◆ BRIEF
Each line below is to be copied out exactly, and none may be omitted.

Saved data entries:
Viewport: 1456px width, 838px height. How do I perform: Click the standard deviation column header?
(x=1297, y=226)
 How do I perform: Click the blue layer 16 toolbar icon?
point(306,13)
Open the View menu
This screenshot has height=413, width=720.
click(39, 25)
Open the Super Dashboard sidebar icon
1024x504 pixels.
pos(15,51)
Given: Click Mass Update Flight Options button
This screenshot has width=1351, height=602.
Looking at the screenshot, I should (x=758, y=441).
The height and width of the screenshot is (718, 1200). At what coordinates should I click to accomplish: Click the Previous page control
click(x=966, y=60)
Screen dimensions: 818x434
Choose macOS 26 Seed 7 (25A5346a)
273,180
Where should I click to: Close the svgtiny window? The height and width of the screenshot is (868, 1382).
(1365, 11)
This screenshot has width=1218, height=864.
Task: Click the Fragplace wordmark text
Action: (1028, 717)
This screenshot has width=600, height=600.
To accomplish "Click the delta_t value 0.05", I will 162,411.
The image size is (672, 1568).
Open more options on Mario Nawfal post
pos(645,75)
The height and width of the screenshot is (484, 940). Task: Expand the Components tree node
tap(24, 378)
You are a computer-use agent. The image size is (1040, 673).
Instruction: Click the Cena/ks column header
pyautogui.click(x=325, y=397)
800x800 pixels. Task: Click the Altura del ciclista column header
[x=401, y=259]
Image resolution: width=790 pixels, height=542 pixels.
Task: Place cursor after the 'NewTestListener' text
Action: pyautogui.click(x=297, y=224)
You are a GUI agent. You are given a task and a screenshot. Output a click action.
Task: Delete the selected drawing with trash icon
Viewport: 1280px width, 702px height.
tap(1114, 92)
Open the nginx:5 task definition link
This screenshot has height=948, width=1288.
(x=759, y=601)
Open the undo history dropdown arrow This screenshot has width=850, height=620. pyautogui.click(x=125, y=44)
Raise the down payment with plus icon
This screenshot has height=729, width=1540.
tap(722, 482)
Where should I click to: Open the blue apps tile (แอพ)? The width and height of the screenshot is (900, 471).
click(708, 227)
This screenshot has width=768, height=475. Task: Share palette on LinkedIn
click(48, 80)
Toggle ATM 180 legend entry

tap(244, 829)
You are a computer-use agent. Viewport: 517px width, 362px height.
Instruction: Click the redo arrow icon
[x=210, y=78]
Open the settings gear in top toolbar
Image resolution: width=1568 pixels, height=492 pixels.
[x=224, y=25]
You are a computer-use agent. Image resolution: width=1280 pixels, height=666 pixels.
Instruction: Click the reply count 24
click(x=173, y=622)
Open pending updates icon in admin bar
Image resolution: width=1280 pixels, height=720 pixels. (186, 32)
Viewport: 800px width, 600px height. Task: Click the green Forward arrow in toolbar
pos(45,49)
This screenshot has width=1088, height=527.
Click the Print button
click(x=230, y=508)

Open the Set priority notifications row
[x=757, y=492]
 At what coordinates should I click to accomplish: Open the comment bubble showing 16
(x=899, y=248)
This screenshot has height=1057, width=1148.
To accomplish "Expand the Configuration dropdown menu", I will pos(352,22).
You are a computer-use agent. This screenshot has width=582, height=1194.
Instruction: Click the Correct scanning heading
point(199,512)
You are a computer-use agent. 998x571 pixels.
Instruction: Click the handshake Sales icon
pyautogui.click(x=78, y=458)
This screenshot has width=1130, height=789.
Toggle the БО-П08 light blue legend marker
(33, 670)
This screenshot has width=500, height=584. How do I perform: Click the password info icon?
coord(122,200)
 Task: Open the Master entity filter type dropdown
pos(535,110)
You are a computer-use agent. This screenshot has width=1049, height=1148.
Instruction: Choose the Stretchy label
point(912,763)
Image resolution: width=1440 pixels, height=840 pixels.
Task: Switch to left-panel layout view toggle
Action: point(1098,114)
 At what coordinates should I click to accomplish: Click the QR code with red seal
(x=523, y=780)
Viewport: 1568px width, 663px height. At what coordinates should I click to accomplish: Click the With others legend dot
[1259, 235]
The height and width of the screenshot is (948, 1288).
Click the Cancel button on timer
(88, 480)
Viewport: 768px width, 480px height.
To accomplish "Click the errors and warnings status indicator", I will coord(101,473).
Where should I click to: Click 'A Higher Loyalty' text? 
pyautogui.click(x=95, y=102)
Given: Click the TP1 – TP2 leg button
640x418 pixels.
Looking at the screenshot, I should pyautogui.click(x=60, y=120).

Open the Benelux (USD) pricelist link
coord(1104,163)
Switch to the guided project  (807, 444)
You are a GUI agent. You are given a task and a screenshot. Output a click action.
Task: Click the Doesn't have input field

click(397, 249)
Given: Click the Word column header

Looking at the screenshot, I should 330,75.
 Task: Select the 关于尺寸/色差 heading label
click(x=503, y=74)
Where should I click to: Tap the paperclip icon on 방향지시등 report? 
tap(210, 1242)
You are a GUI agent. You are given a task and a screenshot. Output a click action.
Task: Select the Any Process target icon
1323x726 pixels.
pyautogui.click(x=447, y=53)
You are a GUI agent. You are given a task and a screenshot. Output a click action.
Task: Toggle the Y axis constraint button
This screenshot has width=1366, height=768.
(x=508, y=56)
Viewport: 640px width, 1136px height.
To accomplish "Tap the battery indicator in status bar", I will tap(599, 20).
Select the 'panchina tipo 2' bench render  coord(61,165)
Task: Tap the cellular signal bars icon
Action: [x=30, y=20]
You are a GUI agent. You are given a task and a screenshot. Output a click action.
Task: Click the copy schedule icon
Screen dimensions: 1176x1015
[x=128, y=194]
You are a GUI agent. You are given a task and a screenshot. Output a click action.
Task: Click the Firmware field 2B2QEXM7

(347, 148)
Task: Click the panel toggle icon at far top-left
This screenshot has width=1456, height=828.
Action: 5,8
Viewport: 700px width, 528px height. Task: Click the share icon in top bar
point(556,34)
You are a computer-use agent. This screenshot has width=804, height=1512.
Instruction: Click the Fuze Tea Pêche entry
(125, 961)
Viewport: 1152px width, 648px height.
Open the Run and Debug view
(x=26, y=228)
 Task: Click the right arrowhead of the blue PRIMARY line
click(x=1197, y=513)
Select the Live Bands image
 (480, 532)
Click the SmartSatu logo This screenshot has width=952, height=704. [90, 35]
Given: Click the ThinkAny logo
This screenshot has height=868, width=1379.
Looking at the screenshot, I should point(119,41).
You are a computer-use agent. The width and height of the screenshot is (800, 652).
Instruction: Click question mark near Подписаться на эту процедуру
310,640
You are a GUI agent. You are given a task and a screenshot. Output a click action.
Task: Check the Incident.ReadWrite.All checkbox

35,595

◆ RESULT
Viewport: 1456px width, 838px height. How do I perform: Click the standard deviation column header?
(x=1297, y=226)
 How do I perform: Click the blue layer 16 toolbar icon?
point(306,13)
Open the View menu
This screenshot has height=413, width=720.
click(39, 25)
Open the Super Dashboard sidebar icon
1024x504 pixels.
pos(15,51)
Given: Click Mass Update Flight Options button
This screenshot has width=1351, height=602.
Looking at the screenshot, I should (x=758, y=441).
The height and width of the screenshot is (718, 1200). At what coordinates should I click to accomplish: Click the Previous page control
click(x=966, y=60)
Screen dimensions: 818x434
Choose macOS 26 Seed 7 (25A5346a)
273,180
Where should I click to: Close the svgtiny window? The height and width of the screenshot is (868, 1382).
(1365, 11)
This screenshot has width=1218, height=864.
Task: Click the Fragplace wordmark text
Action: (1028, 717)
This screenshot has width=600, height=600.
To accomplish "Click the delta_t value 0.05", I will 162,411.
The image size is (672, 1568).
Open more options on Mario Nawfal post
pos(645,75)
The height and width of the screenshot is (484, 940). Task: Expand the Components tree node
tap(24, 378)
You are a computer-use agent. The image size is (1040, 673).
Instruction: Click the Cena/ks column header
pyautogui.click(x=325, y=397)
800x800 pixels. Task: Click the Altura del ciclista column header
[x=401, y=259]
Image resolution: width=790 pixels, height=542 pixels.
Task: Place cursor after the 'NewTestListener' text
Action: pyautogui.click(x=297, y=224)
You are a GUI agent. You are given a task and a screenshot. Output a click action.
Task: Delete the selected drawing with trash icon
Viewport: 1280px width, 702px height.
tap(1114, 92)
Open the nginx:5 task definition link
This screenshot has height=948, width=1288.
(x=759, y=601)
Open the undo history dropdown arrow This screenshot has width=850, height=620. pyautogui.click(x=125, y=44)
Raise the down payment with plus icon
This screenshot has height=729, width=1540.
tap(722, 482)
Where should I click to: Open the blue apps tile (แอพ)? The width and height of the screenshot is (900, 471).
click(708, 227)
This screenshot has width=768, height=475. Task: Share palette on LinkedIn
click(48, 80)
Toggle ATM 180 legend entry

tap(244, 829)
You are a computer-use agent. Viewport: 517px width, 362px height.
Instruction: Click the redo arrow icon
[x=210, y=78]
Open the settings gear in top toolbar
Image resolution: width=1568 pixels, height=492 pixels.
[x=224, y=25]
You are a computer-use agent. Image resolution: width=1280 pixels, height=666 pixels.
Instruction: Click the reply count 24
click(x=173, y=622)
Open pending updates icon in admin bar
Image resolution: width=1280 pixels, height=720 pixels. (186, 32)
Viewport: 800px width, 600px height. Task: Click the green Forward arrow in toolbar
pos(45,49)
This screenshot has width=1088, height=527.
Click the Print button
click(x=230, y=508)

Open the Set priority notifications row
[x=757, y=492]
 At what coordinates should I click to accomplish: Open the comment bubble showing 16
(x=899, y=248)
This screenshot has height=1057, width=1148.
To accomplish "Expand the Configuration dropdown menu", I will pos(352,22).
You are a computer-use agent. This screenshot has width=582, height=1194.
Instruction: Click the Correct scanning heading
point(199,512)
You are a computer-use agent. 998x571 pixels.
Instruction: Click the handshake Sales icon
pyautogui.click(x=78, y=458)
This screenshot has width=1130, height=789.
Toggle the БО-П08 light blue legend marker
(33, 670)
This screenshot has width=500, height=584. How do I perform: Click the password info icon?
coord(122,200)
 Task: Open the Master entity filter type dropdown
pos(535,110)
You are a computer-use agent. This screenshot has width=1049, height=1148.
Instruction: Choose the Stretchy label
point(912,763)
Image resolution: width=1440 pixels, height=840 pixels.
Task: Switch to left-panel layout view toggle
Action: point(1098,114)
 At what coordinates should I click to accomplish: Click the QR code with red seal
(x=523, y=780)
Viewport: 1568px width, 663px height. At what coordinates should I click to accomplish: Click the With others legend dot
[1259, 235]
The height and width of the screenshot is (948, 1288).
Click the Cancel button on timer
(88, 480)
Viewport: 768px width, 480px height.
To accomplish "Click the errors and warnings status indicator", I will coord(101,473).
Where should I click to: Click 'A Higher Loyalty' text? 
pyautogui.click(x=95, y=102)
Given: Click the TP1 – TP2 leg button
640x418 pixels.
Looking at the screenshot, I should pyautogui.click(x=60, y=120).

Open the Benelux (USD) pricelist link
coord(1104,163)
Switch to the guided project  (807, 444)
You are a GUI agent. You are given a task and a screenshot. Output a click action.
Task: Click the Doesn't have input field

click(397, 249)
Given: Click the Word column header

Looking at the screenshot, I should 330,75.
 Task: Select the 关于尺寸/色差 heading label
click(x=503, y=74)
Where should I click to: Tap the paperclip icon on 방향지시등 report? 
tap(210, 1242)
You are a GUI agent. You are given a task and a screenshot. Output a click action.
Task: Select the Any Process target icon
1323x726 pixels.
pyautogui.click(x=447, y=53)
You are a GUI agent. You are given a task and a screenshot. Output a click action.
Task: Toggle the Y axis constraint button
This screenshot has width=1366, height=768.
(x=508, y=56)
Viewport: 640px width, 1136px height.
To accomplish "Tap the battery indicator in status bar", I will tap(599, 20).
Select the 'panchina tipo 2' bench render  coord(61,165)
Task: Tap the cellular signal bars icon
Action: [x=30, y=20]
You are a GUI agent. You are given a task and a screenshot. Output a click action.
Task: Click the copy schedule icon
Screen dimensions: 1176x1015
[x=128, y=194]
You are a GUI agent. You are given a task and a screenshot. Output a click action.
Task: Click the Firmware field 2B2QEXM7

(347, 148)
Task: Click the panel toggle icon at far top-left
This screenshot has width=1456, height=828.
Action: 5,8
Viewport: 700px width, 528px height. Task: Click the share icon in top bar
point(556,34)
You are a computer-use agent. This screenshot has width=804, height=1512.
Instruction: Click the Fuze Tea Pêche entry
(125, 961)
Viewport: 1152px width, 648px height.
Open the Run and Debug view
(x=26, y=228)
 Task: Click the right arrowhead of the blue PRIMARY line
click(x=1197, y=513)
Select the Live Bands image
 (480, 532)
Click the SmartSatu logo This screenshot has width=952, height=704. [90, 35]
Given: Click the ThinkAny logo
This screenshot has height=868, width=1379.
Looking at the screenshot, I should point(119,41).
You are a computer-use agent. The width and height of the screenshot is (800, 652).
Instruction: Click question mark near Подписаться на эту процедуру
310,640
You are a GUI agent. You are given a task and a screenshot. Output a click action.
Task: Check the Incident.ReadWrite.All checkbox

35,595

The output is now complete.